Task instructions - In the listing, reproduce the lines from the one containing "peripheral [494, 844]" through the one containing "phrase [509, 601]", inclusive, replacing "midpoint" with "center point" and changing nothing else. Omit the pictures.

---*---

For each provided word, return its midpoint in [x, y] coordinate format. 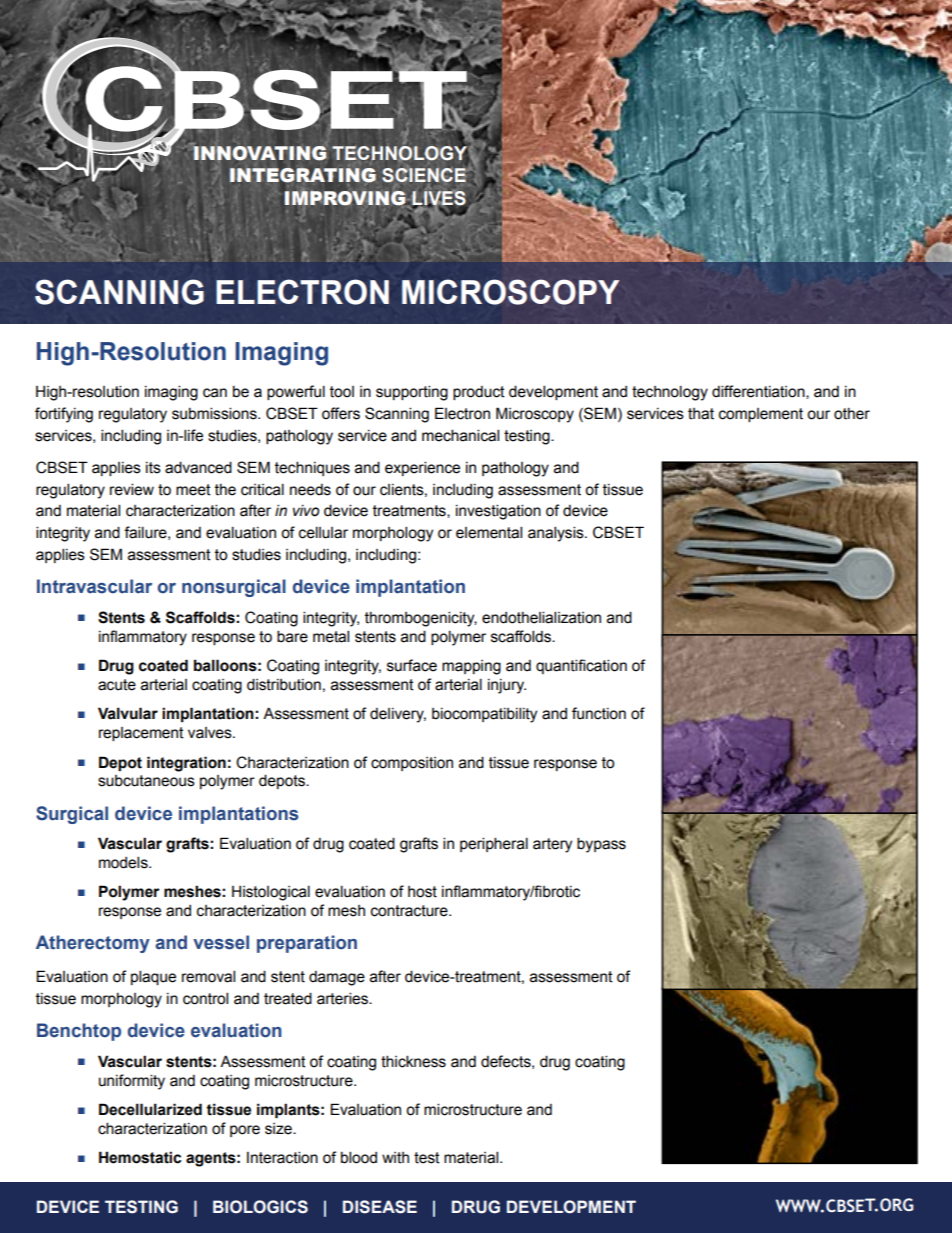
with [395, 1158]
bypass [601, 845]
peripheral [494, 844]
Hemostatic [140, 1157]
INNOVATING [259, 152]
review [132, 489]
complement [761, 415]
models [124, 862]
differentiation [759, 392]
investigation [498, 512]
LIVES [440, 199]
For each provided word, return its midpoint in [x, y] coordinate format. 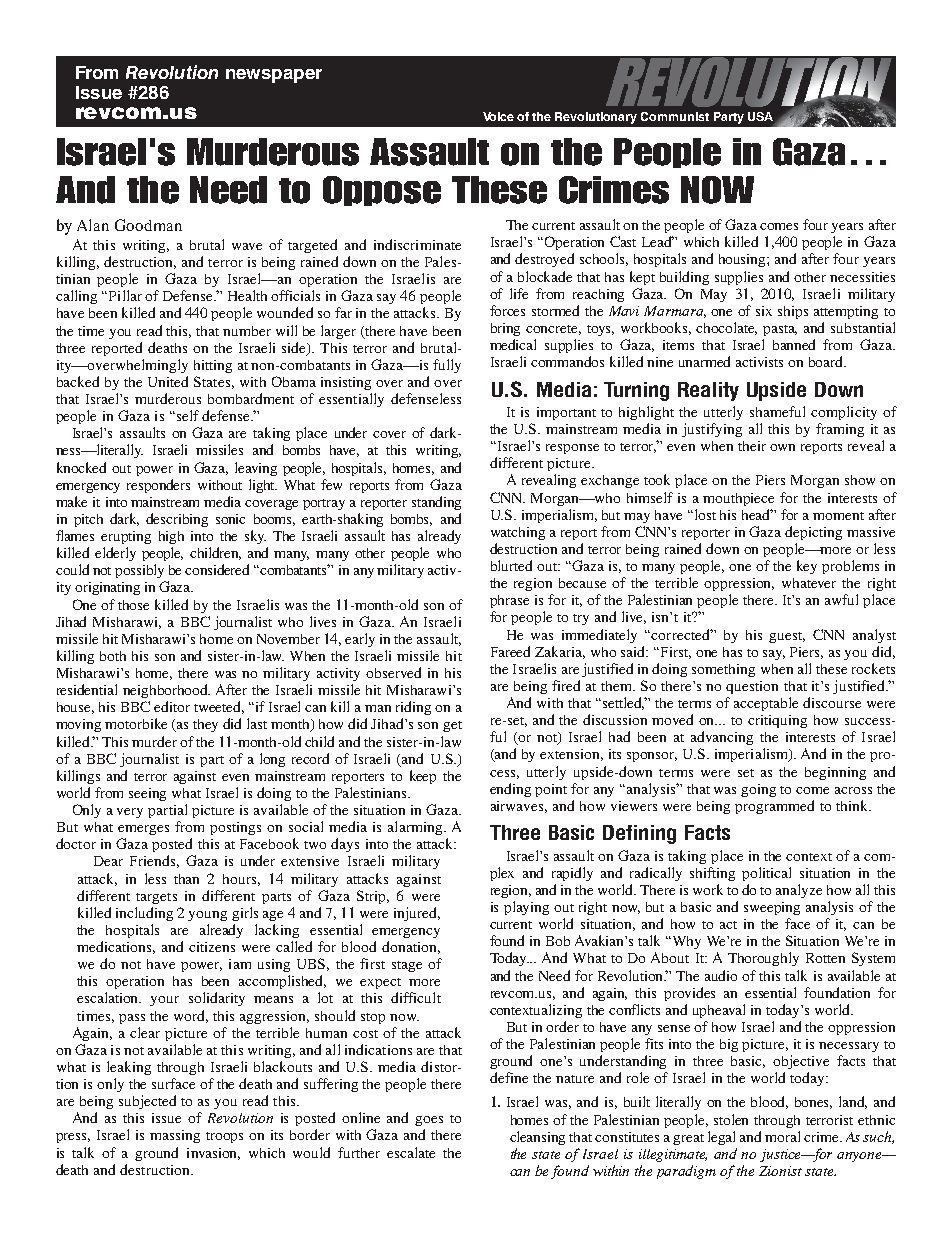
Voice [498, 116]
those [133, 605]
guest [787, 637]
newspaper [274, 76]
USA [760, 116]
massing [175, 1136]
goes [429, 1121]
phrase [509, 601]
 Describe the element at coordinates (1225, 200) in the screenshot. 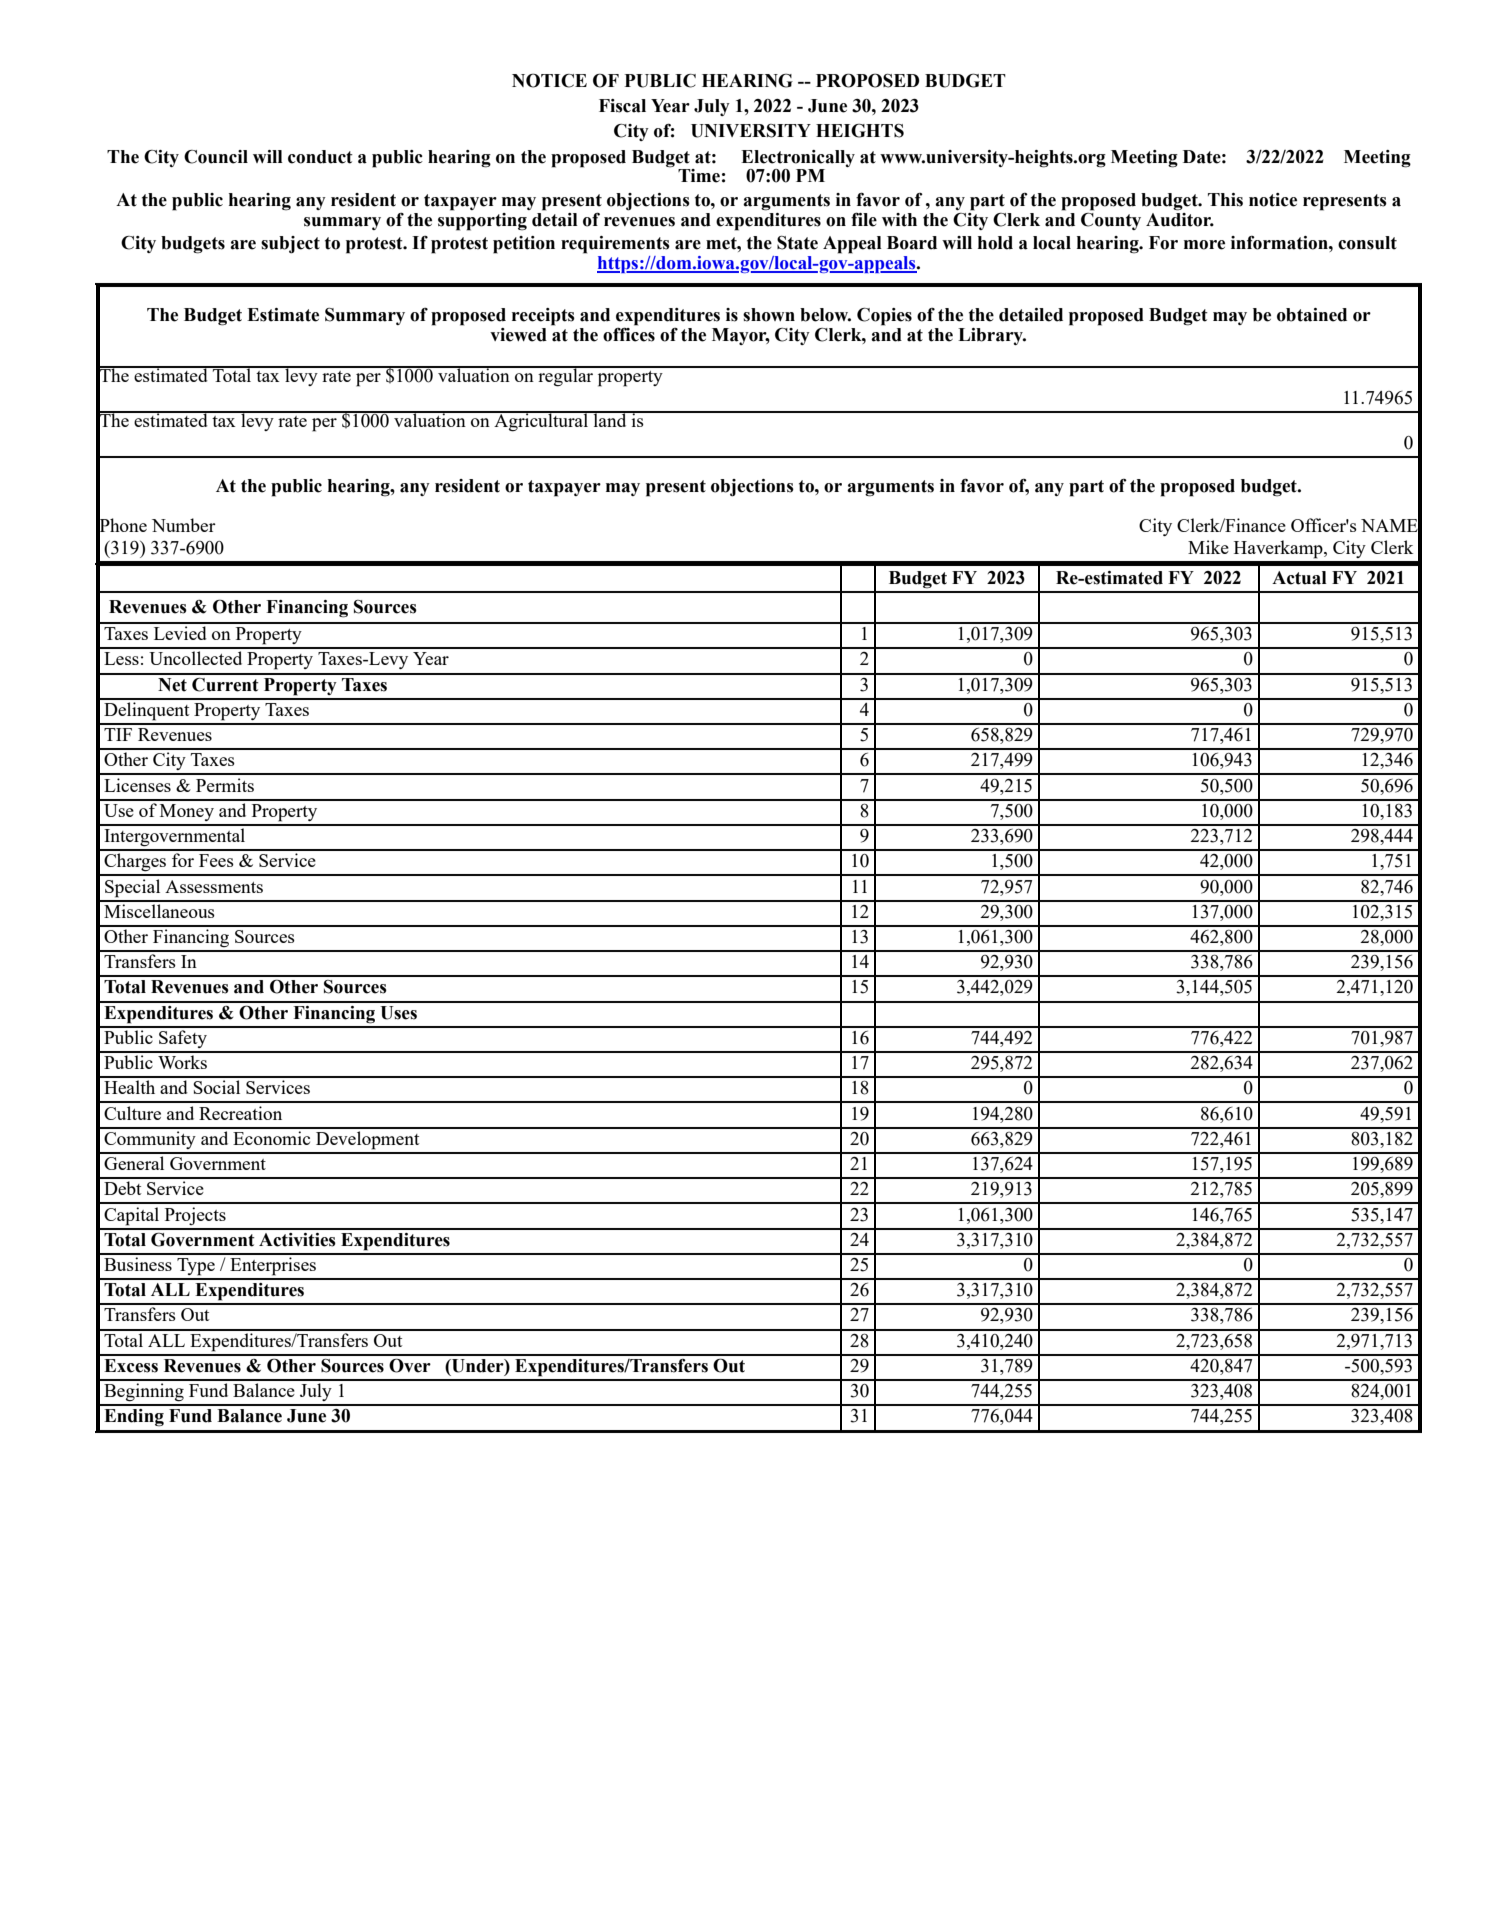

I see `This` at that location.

---*---

Problem solution -
peripheral [494, 844]
Hemostatic [140, 1157]
INNOVATING [259, 152]
review [132, 489]
complement [761, 415]
models [124, 862]
differentiation [759, 392]
investigation [498, 512]
LIVES [440, 199]
For each provided word, return its center point in [x, y] coordinate format. 
Voice [498, 116]
those [133, 605]
guest [787, 637]
newspaper [274, 76]
USA [760, 116]
massing [175, 1136]
goes [429, 1121]
phrase [509, 601]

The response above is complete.